BLOQUE DE TEXTO:

Por Carlos Trujillo
No eran años de prekinder, ni kindegarten, ni jardines infantiles los que corrían por Castro, Isla Grande de Chiloé, recién comenzada la segunda mitad del siglo XX. Vivíamos en una casa que mi papá arrendaba a las monjitas, a unos cien metros al oeste de la escuela que ellas tenían en esos años.
Era una escuela para niñas, pero mi papá le rogó a las monjitas que me recibieran como oyente porque, cuando mis tres hermanas estaban en la escuela y como era el menor de la casa, me lo pasaba todo el día jodiendo la pita. Las monjitas aceptaron al oyente, quien sería el único muchachito de la escuela, y desde el primer día, como a puro y simple oyente, me dieron un asiento al fondo de la sala.
Bien poco tiene que haberme gustado esa escuela de puras niñas puesto que antes del mediodía ya me había escapado a mi casa. Mi papá, que sólo tenía dos años de escuela primaria en el campo, no necesitó ni estudios psicología ni de educación para saber como corregir mi conducta. “Si no le gusta la escuela”, dijo, “ que se quede en la casa.” Y yo me quedé, feliz. Pero pronto me enteré que me quedaría en cama y no podría salir de mi pieza hasta que decidiera volver a la escuela.
No cabe duda de que hoy no funcionaría esa lección porque se puede pasar el día en cama viendo la televisión, escuchando música o mirando algún libro de cuentos. Nada aburrido. Pero en aquellos años no había televisión y en mi casa sólo teníamos una vieja radio que estaba en la cocina y en la que únicamente por las noches podíamos escuchar algunas emisoras de Santiago, otras de Buenos Aires y la Radio Carve de Montevideo. Durante el día no se oía nada. No llegaban las ondas. Además, en mi casa no había revistas y el único material de lectura con el que podía contar era una edición ajada del Antiguo Testamento y los libros de texto de mis hermanas mayores. Así que tras esa aburridísima tarde de reposo total, sin más panorama que mirar el inmutable cielorraso de mi pieza, al día siguiente, bien temprano, estaba preparadísimo para irme a la escuela.

QUÉ HARÁS:
[A] Copia del relato el pasaje que empieza en "Bien poco tiene" y termina en "volver a la escuela.", pero cambia "mediodía" por "almuerzo".
[B] Indica si cada afirmación coincide con el relato. Responde sí o no y cita las palabras que lo deciden: (i) el padre solo había cursado dos años de primaria en el campo; (ii) en la casa había televisión; (iii) durante el día la radio captaba emisoras.
[C] Resume en menos palabras el párrafo del relato que comienza con "No cabe duda de que hoy" y conserva sus datos principales.

SECCIÓN DE DATOS:
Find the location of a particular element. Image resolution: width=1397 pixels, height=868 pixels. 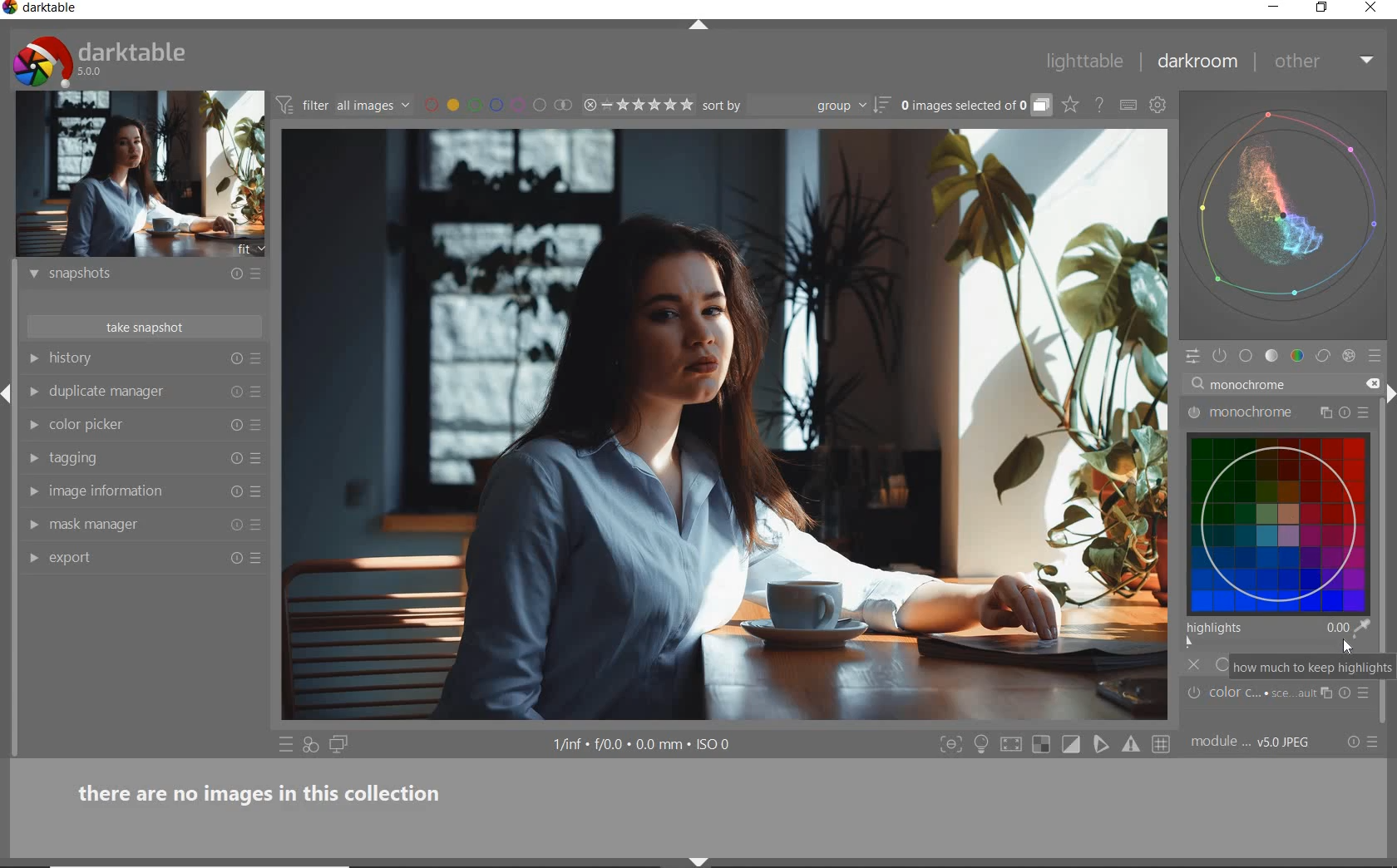

image information is located at coordinates (132, 491).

RESPUESTAS ESPERADAS:
[A]
Bien poco tiene que haberme gustado esa escuela de puras niñas puesto que antes del almuerzo ya me había escapado a mi casa. Mi papá, que sólo tenía dos años de escuela primaria en el campo, no necesitó ni estudios psicología ni de educación para saber como corregir mi conducta. “Si no le gusta la escuela”, dijo, “ que se quede en la casa.” Y yo me quedé, feliz. Pero pronto me enteré que me quedaría en cama y no podría salir de mi pieza hasta que decidiera volver a la escuela.

[B]
(i) Sí: "que sólo tenía dos años de escuela primaria en el campo".
(ii) No: "en aquellos años no había televisión".
(iii) No: "Durante el día no se oía nada."

[C] Hoy esa lección no funcionaría, porque en cama se puede ver televisión, escuchar música o leer cuentos. En aquellos años no había televisión. La única radio de la casa era vieja y estaba en la cocina, y solo de noche captaba emisoras de Santiago, de Buenos Aires y la Radio Carve de Montevideo. Tampoco había revistas. Para leer solo quedaban un Antiguo Testamento ajado y los libros de texto de las hermanas mayores. Tras una tarde aburridísima mirando el cielorraso, al día siguiente, bien temprano, el niño estaba listo para ir a la escuela.